En estos días pasados de la Semana Santa he podido compartir tiempo con personas, amigos, que voy viendo de vez en cuando. Las sobremesas al aire libre, rodeado de naturaleza y al amparo de este sol de primavera, propician las confidencias que surgen poco a poco, mientras se apura una copa de vino. De tantas, me quedo con la que tuve con alguien que me contó preocupado que su hermano acababa de separarse de una pareja de muchos años, un matrimonio que a ojos de todos parecía indivisible y que ahora, con tres hijos, lo habían dejado. Me hablaba de la enorme decepción familiar que había causado esta ruptura. A la noticia le sucedió la innumerable descripción de inconvenientes que supone una separación de tanto tiempo, y llegamos a la conclusión de que, a fuerza de ser pragmáticos, los futuros esposos deberían prepararse para el posible fracaso de su matrimonio.

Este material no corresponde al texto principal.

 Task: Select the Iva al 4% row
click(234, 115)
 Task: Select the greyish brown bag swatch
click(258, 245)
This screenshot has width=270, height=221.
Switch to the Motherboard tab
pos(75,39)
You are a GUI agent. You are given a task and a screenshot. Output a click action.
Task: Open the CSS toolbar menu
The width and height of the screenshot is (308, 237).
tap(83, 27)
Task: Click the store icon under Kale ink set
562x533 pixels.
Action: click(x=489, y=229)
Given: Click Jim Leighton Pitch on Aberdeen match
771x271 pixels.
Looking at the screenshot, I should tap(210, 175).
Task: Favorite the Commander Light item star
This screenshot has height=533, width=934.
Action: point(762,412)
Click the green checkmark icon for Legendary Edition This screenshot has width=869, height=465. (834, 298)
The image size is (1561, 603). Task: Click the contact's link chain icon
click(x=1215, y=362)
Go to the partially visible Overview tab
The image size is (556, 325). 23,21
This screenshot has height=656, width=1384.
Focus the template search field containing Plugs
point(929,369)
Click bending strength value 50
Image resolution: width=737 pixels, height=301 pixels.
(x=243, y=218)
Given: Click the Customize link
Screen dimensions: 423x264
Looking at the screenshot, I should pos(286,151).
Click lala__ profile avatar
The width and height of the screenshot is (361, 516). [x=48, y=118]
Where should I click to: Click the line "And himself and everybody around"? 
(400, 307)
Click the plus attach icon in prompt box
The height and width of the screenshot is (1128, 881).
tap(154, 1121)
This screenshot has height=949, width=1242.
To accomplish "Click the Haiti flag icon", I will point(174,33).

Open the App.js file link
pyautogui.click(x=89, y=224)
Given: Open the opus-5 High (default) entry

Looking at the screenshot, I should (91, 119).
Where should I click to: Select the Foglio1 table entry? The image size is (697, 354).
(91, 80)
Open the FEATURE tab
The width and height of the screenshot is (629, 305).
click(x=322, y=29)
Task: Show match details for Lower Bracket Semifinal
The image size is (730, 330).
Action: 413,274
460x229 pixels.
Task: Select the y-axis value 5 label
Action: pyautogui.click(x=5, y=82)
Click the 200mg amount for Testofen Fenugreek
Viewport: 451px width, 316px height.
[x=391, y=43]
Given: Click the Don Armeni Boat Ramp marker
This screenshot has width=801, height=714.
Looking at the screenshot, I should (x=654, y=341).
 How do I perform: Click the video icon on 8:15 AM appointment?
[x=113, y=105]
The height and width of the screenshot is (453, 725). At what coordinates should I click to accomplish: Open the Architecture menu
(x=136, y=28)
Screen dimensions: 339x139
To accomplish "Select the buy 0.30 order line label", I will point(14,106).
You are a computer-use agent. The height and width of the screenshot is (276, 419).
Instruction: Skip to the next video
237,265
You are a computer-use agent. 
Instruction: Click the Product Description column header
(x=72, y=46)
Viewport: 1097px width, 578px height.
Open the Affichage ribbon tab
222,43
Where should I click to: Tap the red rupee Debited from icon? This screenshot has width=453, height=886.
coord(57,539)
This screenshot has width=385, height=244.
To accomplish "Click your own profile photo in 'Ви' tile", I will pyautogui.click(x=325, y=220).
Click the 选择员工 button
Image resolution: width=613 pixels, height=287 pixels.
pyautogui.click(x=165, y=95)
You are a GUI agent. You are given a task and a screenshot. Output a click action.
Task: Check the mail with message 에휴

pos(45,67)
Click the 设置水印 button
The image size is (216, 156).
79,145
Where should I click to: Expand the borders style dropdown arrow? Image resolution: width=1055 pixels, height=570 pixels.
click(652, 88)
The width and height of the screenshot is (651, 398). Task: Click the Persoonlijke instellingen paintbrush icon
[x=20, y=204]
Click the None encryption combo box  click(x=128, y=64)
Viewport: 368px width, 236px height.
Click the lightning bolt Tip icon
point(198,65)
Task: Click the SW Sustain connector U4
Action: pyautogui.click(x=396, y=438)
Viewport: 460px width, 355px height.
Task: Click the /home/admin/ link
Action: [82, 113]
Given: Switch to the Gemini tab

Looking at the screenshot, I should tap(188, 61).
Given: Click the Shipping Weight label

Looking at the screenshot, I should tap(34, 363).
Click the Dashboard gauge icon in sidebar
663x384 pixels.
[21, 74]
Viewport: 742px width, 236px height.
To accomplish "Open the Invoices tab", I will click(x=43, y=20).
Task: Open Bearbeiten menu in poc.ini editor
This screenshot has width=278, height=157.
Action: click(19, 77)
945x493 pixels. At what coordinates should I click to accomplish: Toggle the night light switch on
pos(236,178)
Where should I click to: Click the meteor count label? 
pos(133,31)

En 2021 en España hubo 93.505 divorcios, un 21% más que el año anterior. Si tenemos en cuenta que en 2020 se casaron 90.416 personas, podemos llegar a la conclusión de que hay más parejas que se separan de las que se casan. Y también podemos llegar a sospechar que el fracaso del matrimonio es algo habitual y que, por tanto, hay que prevenir un futuro descalabro. Pero en una sociedad católica como la nuestra resulta una contradicción prepararse para un posible fracaso de una unión que se pretende eterna entre dos personas que se quieren. Se nos ha inculcado el cristiano precepto de que el matrimonio es para siempre y negamos ver el fracaso cotidiano que nos muestra las cifras anuales de separaciones.

Según André Comte-Sponville, que el matrimonio fracase es lo más normal. En su libro Pequeño tratado de las grandes virtudes, se pregunta: “¿Cómo se le puede jurar a alguien que se le amará siempre y que no amarás a nadie más? ¿Cómo se pueden jurar unos sentimientos? Ante el altar se debería jurar del siguiente modo: ‘Te juro no amarte siempre, sino ser siempre fiel a nuestro amor mientras este siga vivo”.

A pesar de todo, casarse está muy bien: genera ilusión a sus protagonistas y a su entorno y da empleo a muchas personas. Según datos de 2016, la industria de la boda genera más de 1.246 millones de euros al año. Aunque habría que investigar cuánto genera la industria del divorcio y comparar.